Written exercise: Resume the passage on art-world figures' plans for 2026 by writing what comes after its last sentence.

Text segment:
━━━━━━━━
Scantland also points to major museum milestones ahead, including the openings of the New Museum’s expansion (March 21st) and LACMA’s new campus (April). He’s also looking forward to the Whitney Biennial (opening March 8th), “Greater New York” at MoMA PS1 (April 16th), and the Venice Biennale (May 9th), as well as shows by Carol Bove at the Guggenheim (March 5th), Raphael at the Metropolitan Museum of Art (March 29th), and Marcel Duchamp at MoMA (April 12th). Another highlight will be Tavares Strachan’s “The Day Tomorrow Began” (May 16th), which will travel to Columbus from LACMA alongside Strachan’s Bar Room (2022–present), a fully functioning rum bar in the museum: according to Scantland, “the best place to get a drink in town.”


Alia Al-Senussi

Cultural strategist

London

London-based collector Alia Al-Senussi told Artsy that “in these dark (and weird) times,” her experiences in the art world have brought her a calming sense of community. This year, Al-Senussi will continue to seek emotional and cultural recalibration in both historic centers and emerging hubs around the globe.

For instance, Al-Senussi visited Uzbekistan for the first time last fall to experience the Bukhara Biennial, which activated the rich history of this ancient city. She believes that experiencing historical civilizations with fresh eyes is a crucial experience for art world denizens. Al-Senussi expects Art Basel Qatar (February 5th–7th) to offer such pleasures in 2026, with the international art world coming together “to learn (and collect) artists from the Arab world and beyond.…This will be a double whammy of fantastic art in the region as it directly follows the opening of the third edition of the Diriyah Contemporary Art Biennale,” she said.
━━━━━━━━
Dataset rows:

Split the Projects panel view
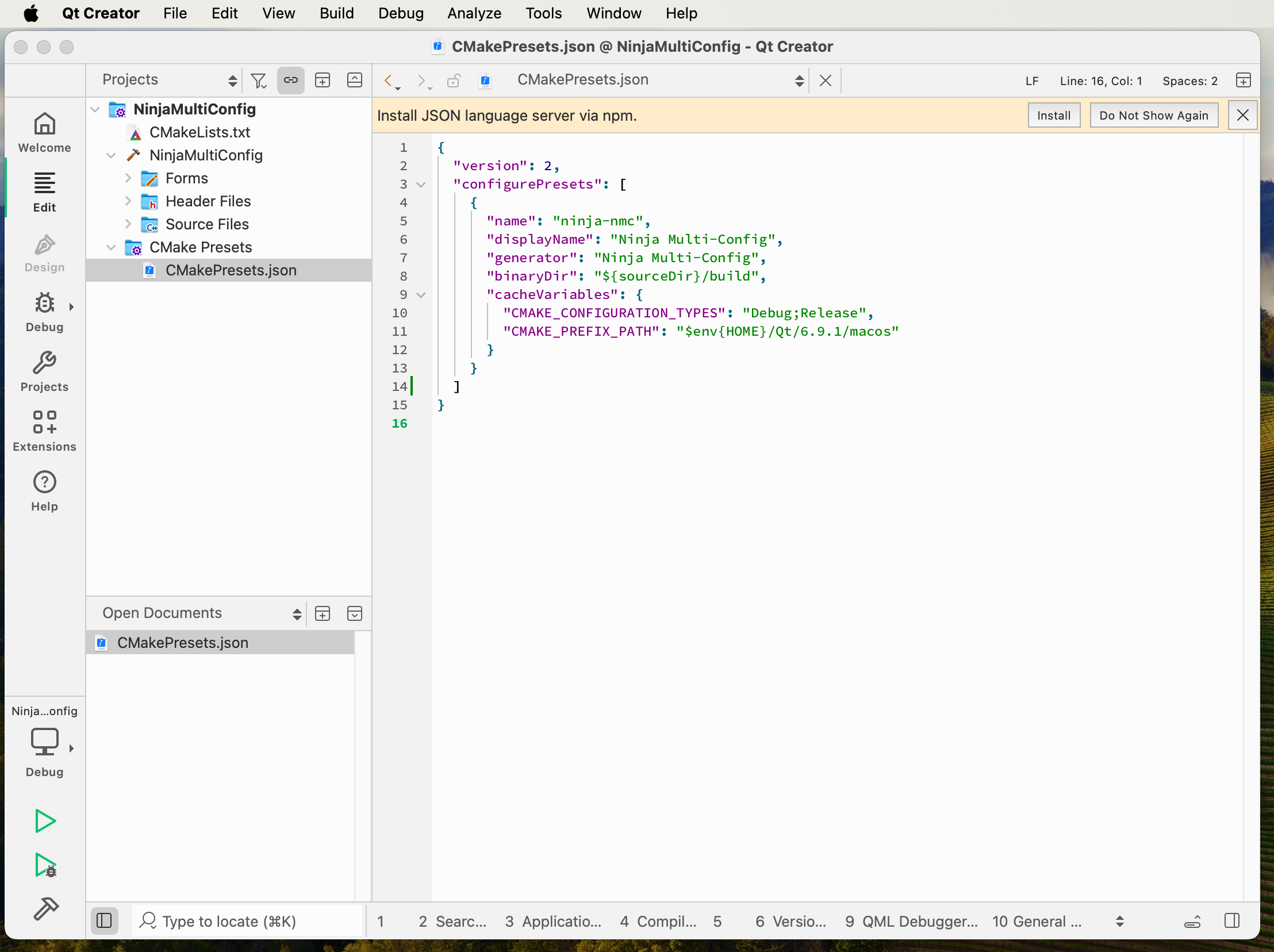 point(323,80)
━━━━━━━━
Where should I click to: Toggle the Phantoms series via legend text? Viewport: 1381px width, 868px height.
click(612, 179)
━━━━━━━━
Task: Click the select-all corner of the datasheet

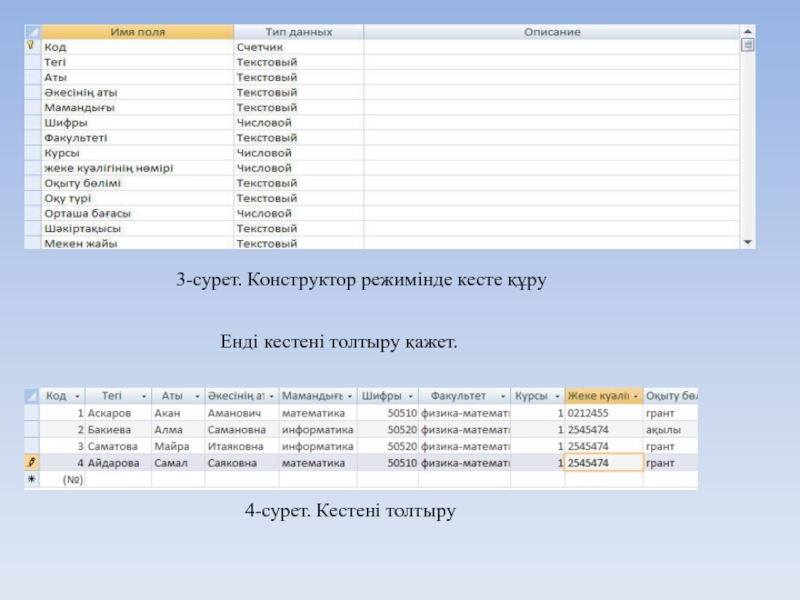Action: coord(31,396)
━━━━━━━━
Result for this exercise:
From her base in London, Al-Senussi plans to keep returning to “Nigerian Modernism” at Tate Modern before turning her attention to LACMA’s newly opened galleries. “No list such as this would be fathomable” without Koyo Kouoh’s Venice Biennale, she added. The event will offer a critical moment to honor Kouoh’s vision and legacy following her 2025 passing. The collector is also looking toward the Middle East, where she is excited about the long-awaited Guggenheim Abu Dhabi: “a project near and dear to my heart, and one that will help with this sense of recalibration of the world, so desperately needed,” she said. As galleries across new arts districts, including Alserkal Avenue in Dubai and JAX in Riyadh, Saudi Arabia, gain global visibility, she sees them as vital sites of cultural exchange.


Dylan Abruscato

Tech founder

Los Angeles

“The artist on my radar for 2026 is [London-based artist] Saskia Colwell,” collector Dylan Abruscato told Artsy. “She creates these chalk and charcoal drawings that look more like photos of marble sculptures than works on paper. The work feels Old Master, but the tone is very modern. There’s an intimacy to it, and often a sense of humor, similar to artists like John Currin and Anna Weyant. I expect her 2026 solo show with Victoria Miro in London to be the moment she breaks through, much like Weyant did a few years ago.”

“My hot take for 2026 is that it’s the year people start going to galleries again,” Abruscato said. He mentioned the buzz around closures last year and insists that the anxiety is unwarranted. Instead of a market decline, he proposes it’s simply a “changing of the guard,” in which more established galleries will step aside to make room for younger, more experimental spaces. He’s excited about a new generation of gallerists that includes Megan Mulrooney, Sea View, and Lobster Club in Los Angeles. These galleries, he said, are “rethinking the gallery to be less transactional, less intimidating, and more of a social space again.”


Dan Sallick

Founder, Subject Matter

Washington, D.C.

Zoobrücke, Köln, 1988
Andreas Gursky
Matthew Marks Gallery

Dan Sallick, founding partner of Washington, D.C.–based creative advocacy firm Subject Matter and former chairman of the Hirshhorn Museum and Sculpture Garden, anticipates a comeback for large-scale contemporary photography. “After years of softening prices, the medium finally feels properly valued—and ready for renewed attention,” he said. He noted that several presentations at last December’s Art Basel Miami Beach prominently featured photography. Gallery heavyweights MARUANI MERCIER GALLERY and Lehmann Maupin, for example, both brought the form into their booths.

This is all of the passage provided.